***** DATASET

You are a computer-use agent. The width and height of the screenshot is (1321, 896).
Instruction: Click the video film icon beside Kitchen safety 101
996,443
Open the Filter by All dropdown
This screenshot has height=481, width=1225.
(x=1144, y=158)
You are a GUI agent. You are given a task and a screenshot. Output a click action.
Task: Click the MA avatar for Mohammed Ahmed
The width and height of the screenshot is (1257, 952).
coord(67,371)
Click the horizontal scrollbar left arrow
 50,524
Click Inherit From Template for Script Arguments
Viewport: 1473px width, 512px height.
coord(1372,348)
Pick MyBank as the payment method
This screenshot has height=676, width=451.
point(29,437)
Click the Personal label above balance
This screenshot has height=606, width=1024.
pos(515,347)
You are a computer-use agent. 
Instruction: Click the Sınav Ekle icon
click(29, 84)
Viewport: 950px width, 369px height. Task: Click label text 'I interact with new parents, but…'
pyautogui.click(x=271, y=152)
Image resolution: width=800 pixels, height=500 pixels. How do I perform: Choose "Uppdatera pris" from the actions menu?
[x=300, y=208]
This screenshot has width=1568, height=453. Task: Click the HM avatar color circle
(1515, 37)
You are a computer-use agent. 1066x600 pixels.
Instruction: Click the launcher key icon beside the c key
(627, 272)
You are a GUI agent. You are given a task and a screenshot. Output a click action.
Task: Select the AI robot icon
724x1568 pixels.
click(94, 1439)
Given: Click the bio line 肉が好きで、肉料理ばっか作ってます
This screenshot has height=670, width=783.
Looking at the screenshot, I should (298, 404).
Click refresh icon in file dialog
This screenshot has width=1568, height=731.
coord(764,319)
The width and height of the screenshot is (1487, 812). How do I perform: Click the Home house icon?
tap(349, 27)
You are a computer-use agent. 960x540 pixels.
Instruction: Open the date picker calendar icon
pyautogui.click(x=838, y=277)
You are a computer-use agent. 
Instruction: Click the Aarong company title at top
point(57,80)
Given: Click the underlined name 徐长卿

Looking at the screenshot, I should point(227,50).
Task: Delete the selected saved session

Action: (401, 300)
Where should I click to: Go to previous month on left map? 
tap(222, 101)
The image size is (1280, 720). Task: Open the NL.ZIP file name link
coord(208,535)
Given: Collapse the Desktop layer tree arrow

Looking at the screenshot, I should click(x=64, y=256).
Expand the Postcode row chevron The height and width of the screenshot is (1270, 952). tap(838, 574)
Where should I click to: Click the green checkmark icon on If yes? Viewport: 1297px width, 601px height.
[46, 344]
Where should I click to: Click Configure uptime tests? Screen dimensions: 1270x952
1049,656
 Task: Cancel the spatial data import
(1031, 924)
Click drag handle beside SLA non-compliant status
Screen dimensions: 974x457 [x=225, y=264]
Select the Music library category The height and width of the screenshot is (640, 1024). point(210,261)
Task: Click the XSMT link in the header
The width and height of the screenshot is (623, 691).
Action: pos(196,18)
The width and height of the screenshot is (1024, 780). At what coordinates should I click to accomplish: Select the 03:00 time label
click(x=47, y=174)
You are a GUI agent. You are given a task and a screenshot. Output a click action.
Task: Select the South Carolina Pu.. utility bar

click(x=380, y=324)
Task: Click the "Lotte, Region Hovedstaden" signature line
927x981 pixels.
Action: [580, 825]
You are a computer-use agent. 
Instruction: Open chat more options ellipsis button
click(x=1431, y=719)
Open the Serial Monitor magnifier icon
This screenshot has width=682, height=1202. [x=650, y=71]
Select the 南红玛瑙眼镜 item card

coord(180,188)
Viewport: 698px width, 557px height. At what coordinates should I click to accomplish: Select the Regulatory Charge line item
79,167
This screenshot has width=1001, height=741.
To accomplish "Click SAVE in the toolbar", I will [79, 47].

**********

GOAL OF THE EXERCISE: Please reproduce verbatim the lines from the one containing "You are a computer-use agent. 960x540 pixels." through the one containing "Action: pos(196,18)", including both of those lines.

ANSWER IN FULL:
You are a computer-use agent. 960x540 pixels.
Instruction: Open the date picker calendar icon
pyautogui.click(x=838, y=277)
You are a computer-use agent. 
Instruction: Click the Aarong company title at top
point(57,80)
Given: Click the underlined name 徐长卿

Looking at the screenshot, I should point(227,50).
Task: Delete the selected saved session

Action: (401, 300)
Where should I click to: Go to previous month on left map? 
tap(222, 101)
The image size is (1280, 720). Task: Open the NL.ZIP file name link
coord(208,535)
Given: Collapse the Desktop layer tree arrow

Looking at the screenshot, I should click(x=64, y=256).
Expand the Postcode row chevron The height and width of the screenshot is (1270, 952). tap(838, 574)
Where should I click to: Click the green checkmark icon on If yes? Viewport: 1297px width, 601px height.
[46, 344]
Where should I click to: Click Configure uptime tests? Screen dimensions: 1270x952
1049,656
 Task: Cancel the spatial data import
(1031, 924)
Click drag handle beside SLA non-compliant status
Screen dimensions: 974x457 [x=225, y=264]
Select the Music library category The height and width of the screenshot is (640, 1024). point(210,261)
Task: Click the XSMT link in the header
The width and height of the screenshot is (623, 691).
Action: pos(196,18)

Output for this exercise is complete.